A man will talk about how he’d like to escape from living folks. But it’s the dead folks that do him the damage. It’s the dead ones that lay quiet in one place and dont try to hold him, that he cant escape from.

Lena is a stark contrast from the other characters in the book because of her defiance of this. She is constantly moving, constantly proving the endurance of life.

I first read Light in August when I was in high school* and I remember thinking that this is it. What that ‘it’ was I am not sure I could explain – and even now I am struggling to come to terms with this book. It is hard to think about specifics as it has become a part of my psyche**.

asides:

* I often wonder how my high school English teacher is doing. I would really love to have a cup of coffee and a cigarette with her.

** For some reason when I typed the word psyche it didn’t look quite right, so I decided to look it up in my dictionary application on my mac. Here’s the entry:

psyche

noun

the human soul, mind or spirit: I will never really fathom the female psyche.

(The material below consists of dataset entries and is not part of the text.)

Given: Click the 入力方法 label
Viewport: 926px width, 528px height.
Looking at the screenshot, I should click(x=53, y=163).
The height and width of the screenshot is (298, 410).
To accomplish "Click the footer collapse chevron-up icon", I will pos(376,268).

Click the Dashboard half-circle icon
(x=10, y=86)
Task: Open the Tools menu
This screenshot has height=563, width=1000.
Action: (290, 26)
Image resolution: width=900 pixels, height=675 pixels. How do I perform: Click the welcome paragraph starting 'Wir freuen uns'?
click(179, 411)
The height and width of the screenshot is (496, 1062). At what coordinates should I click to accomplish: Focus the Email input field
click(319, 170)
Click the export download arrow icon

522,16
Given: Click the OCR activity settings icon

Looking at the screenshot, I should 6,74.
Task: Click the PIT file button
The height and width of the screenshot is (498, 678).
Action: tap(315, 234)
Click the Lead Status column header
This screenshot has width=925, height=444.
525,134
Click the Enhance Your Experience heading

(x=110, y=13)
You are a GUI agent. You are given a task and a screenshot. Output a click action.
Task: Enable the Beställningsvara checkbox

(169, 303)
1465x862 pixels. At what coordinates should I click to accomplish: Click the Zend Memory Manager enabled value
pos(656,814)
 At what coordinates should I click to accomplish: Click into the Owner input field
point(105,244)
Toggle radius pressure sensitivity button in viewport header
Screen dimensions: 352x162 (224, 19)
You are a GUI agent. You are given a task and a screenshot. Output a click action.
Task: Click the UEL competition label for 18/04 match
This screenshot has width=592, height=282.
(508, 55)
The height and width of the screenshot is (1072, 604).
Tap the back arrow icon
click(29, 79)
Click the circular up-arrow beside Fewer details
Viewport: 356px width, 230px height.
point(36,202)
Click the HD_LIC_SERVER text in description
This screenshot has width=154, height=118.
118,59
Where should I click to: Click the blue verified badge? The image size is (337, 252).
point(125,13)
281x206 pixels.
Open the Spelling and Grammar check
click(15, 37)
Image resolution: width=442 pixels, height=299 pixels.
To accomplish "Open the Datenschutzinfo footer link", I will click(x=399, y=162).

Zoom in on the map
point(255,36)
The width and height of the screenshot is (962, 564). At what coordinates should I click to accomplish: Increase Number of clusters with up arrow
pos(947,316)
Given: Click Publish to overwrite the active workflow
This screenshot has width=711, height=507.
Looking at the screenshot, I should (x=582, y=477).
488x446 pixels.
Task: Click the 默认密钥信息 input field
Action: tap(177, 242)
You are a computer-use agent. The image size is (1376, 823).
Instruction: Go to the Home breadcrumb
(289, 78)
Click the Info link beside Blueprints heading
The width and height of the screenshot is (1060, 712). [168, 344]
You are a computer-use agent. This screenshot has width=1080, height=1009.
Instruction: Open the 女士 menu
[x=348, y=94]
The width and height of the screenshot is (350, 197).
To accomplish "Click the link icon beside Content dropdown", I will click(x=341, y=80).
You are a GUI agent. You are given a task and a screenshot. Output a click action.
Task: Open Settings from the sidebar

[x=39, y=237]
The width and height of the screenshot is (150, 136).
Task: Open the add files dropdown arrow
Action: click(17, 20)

I must admit I’m a little bothered by this. Why is it so interesting that women are mysterious? Who finds them mysterious? I find myself to be mysterious but I also find all people in general to be mysterious? Who knows what goes on in other people’s minds? There is a continual connotation of inferiority because no one – not even women themselves – can ‘fathom the female psyche’.

Faulknerian Nightmares

Friday, January 23rd, 2009

Oh so long ago now, I started a project where I intended to read all of William Faulkner’s novels in chronological order. I have had my ups and downs with this project, a few pit stops, but I have soldiered on. My intention was to attempt to get inside the writing: hear the voice, feel the rhythms and cadences, understand the sense of place and belonging that I felt in his work. I am not sure why I am surprised that the opposite happened.

The other night I woke up in the middle of the night in a state of shock. Before bed I had been reading A Light in August, a book that I have read at least twice already. It was towards the end when the reader learns how Joe Christmas becomes an orphan. It is an uncomfortable section of the book, though many sections have that feel. I didn’t think too much of it, so when I got sleepy enough, I closed the book, thought nothing more of it, and fell asleep. When I woke I was paralyzed with fear. I had the worst nightmare I have EVER had. I won’t – no, I can’t – relay its contents in writing. I didn’t know what to do. I did not move for what seemed like hours trying to decide if I should wake mr. twoumbrellas to tell him. I didn’t know if I could repeat it. The rational part of my brain was trying to take over, telling me that it wasn’t real but there’s that other part, the part that dreamed this horror – how could I even think such things! – that kept reminding me what happened in an awful Clockwork Orange kind of way. Somehow, mr. twoumbrellas woke up and I told him I had a terrible dream and broke down in tears. When I told him what happened, I think even he was a little shocked. As I was recounting the nightmare, I realized straight away it was because of William Faulkner. He has the ability to write about humanity’s evils (even uses the word evil over and over again in Light in August, which in itself becomes a mantra of terror) where you are compelled, forced, intrigued, and disgusted to continue reading because you must, must go on and somehow the writing is still beautiful (see also in Sanctuary).

Instead of me getting inside the work of Faulkner, he was able to get inside my head and thoroughly fuck with it.

I needed a break. As soon as I finished it, I took the Parasol to the library to find something new, light, possibly even funny. I found Then We Came to the End (which doesn’t sound very funny – and wasn’t as funny as I hoped) and The Lazarus Project (which is next).

Something will draw me back. I know it will. I can’t give up on this project yet. I’ve been so committed until now. I just need some time off to recover.